▸ **SOURCE RECORDS**:
———

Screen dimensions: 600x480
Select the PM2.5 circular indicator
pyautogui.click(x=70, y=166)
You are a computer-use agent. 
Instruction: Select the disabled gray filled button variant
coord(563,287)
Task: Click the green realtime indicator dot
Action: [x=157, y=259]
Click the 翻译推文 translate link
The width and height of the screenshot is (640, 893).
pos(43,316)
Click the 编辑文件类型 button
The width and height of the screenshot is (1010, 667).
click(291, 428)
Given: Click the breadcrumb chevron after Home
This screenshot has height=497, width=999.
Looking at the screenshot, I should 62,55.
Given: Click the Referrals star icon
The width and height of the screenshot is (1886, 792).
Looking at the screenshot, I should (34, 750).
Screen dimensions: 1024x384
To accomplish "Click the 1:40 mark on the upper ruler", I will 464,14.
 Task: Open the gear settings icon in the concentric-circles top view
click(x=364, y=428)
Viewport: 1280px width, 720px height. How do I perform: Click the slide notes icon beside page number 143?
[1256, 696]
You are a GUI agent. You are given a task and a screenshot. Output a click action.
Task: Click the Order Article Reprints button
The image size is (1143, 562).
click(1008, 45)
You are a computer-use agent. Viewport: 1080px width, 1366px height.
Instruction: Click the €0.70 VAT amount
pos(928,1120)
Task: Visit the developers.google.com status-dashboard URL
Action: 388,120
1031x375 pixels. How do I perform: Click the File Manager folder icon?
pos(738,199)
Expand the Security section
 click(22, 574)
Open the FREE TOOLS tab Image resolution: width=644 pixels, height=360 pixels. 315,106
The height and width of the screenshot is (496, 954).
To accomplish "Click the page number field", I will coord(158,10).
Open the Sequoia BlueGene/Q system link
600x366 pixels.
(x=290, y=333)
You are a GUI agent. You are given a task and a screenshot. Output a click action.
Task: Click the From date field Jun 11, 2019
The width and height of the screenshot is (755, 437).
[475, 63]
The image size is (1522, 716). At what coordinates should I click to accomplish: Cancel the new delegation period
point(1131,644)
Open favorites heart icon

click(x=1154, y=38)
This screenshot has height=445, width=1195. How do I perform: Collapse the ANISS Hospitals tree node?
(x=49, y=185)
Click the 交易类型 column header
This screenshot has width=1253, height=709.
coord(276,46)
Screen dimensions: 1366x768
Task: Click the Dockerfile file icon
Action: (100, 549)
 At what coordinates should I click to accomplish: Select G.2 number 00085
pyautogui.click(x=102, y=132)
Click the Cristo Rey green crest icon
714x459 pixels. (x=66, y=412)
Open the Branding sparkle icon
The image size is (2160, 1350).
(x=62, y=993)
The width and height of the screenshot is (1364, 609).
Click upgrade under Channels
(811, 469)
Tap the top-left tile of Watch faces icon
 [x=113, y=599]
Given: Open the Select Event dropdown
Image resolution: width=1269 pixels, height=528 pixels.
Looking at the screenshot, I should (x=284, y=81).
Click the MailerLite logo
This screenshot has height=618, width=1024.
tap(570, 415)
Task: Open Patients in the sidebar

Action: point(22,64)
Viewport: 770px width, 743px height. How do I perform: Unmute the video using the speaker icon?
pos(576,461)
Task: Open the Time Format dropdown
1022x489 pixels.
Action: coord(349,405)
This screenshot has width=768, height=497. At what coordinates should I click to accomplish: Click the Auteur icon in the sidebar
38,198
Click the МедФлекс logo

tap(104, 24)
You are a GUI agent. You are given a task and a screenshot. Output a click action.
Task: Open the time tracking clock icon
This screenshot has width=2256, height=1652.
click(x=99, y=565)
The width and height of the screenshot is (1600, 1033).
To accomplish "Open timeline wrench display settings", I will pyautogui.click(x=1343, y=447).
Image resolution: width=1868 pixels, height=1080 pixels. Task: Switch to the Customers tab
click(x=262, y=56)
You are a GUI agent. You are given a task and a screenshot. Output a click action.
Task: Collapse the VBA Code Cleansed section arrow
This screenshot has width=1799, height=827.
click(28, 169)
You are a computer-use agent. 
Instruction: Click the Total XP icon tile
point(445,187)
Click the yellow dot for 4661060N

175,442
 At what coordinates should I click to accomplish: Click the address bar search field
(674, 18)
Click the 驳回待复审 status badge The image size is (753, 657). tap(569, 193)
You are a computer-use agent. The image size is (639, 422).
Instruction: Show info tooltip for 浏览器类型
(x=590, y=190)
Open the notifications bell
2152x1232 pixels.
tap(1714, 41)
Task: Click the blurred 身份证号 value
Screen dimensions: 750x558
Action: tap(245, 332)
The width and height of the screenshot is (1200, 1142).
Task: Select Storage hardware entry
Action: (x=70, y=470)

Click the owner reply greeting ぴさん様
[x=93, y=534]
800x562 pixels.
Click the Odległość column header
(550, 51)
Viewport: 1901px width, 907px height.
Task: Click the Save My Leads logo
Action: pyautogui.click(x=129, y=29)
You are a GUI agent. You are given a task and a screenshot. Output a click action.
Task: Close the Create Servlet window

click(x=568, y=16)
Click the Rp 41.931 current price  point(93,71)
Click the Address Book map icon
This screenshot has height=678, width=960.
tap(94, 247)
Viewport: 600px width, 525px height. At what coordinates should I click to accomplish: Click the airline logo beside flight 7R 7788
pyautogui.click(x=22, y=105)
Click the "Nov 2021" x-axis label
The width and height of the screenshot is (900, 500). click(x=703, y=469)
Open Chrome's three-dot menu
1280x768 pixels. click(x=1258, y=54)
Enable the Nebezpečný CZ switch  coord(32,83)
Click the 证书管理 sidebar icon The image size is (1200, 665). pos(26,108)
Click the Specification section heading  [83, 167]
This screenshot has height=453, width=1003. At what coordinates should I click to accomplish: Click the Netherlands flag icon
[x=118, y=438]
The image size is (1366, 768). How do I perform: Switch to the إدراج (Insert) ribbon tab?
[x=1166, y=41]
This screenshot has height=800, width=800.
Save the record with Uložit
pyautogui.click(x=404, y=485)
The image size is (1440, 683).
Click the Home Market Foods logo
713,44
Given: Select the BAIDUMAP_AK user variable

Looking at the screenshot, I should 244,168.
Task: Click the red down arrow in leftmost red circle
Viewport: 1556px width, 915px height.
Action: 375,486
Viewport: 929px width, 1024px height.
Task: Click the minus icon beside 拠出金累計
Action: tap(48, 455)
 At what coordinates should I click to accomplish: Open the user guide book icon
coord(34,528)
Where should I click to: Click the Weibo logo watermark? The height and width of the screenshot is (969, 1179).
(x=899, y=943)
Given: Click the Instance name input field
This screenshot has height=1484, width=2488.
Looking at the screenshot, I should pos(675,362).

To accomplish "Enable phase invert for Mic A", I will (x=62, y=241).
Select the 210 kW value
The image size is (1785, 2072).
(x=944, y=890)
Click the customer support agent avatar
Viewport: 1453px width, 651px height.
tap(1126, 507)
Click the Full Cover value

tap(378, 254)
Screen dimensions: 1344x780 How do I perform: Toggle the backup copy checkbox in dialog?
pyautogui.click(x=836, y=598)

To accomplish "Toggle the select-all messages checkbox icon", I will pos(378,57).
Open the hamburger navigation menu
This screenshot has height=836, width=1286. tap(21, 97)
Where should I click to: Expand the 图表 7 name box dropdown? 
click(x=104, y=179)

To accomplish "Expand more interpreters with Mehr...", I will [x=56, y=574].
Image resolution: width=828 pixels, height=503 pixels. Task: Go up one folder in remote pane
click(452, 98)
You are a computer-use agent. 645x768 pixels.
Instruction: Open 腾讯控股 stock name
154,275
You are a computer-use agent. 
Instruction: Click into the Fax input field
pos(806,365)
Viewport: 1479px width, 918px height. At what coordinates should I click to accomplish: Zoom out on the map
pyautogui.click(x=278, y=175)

———

Every line of the records above that contains the word "link" should be counted, and only the total given.

▸ **SOLUTION FOR THIS EXERCISE**: 2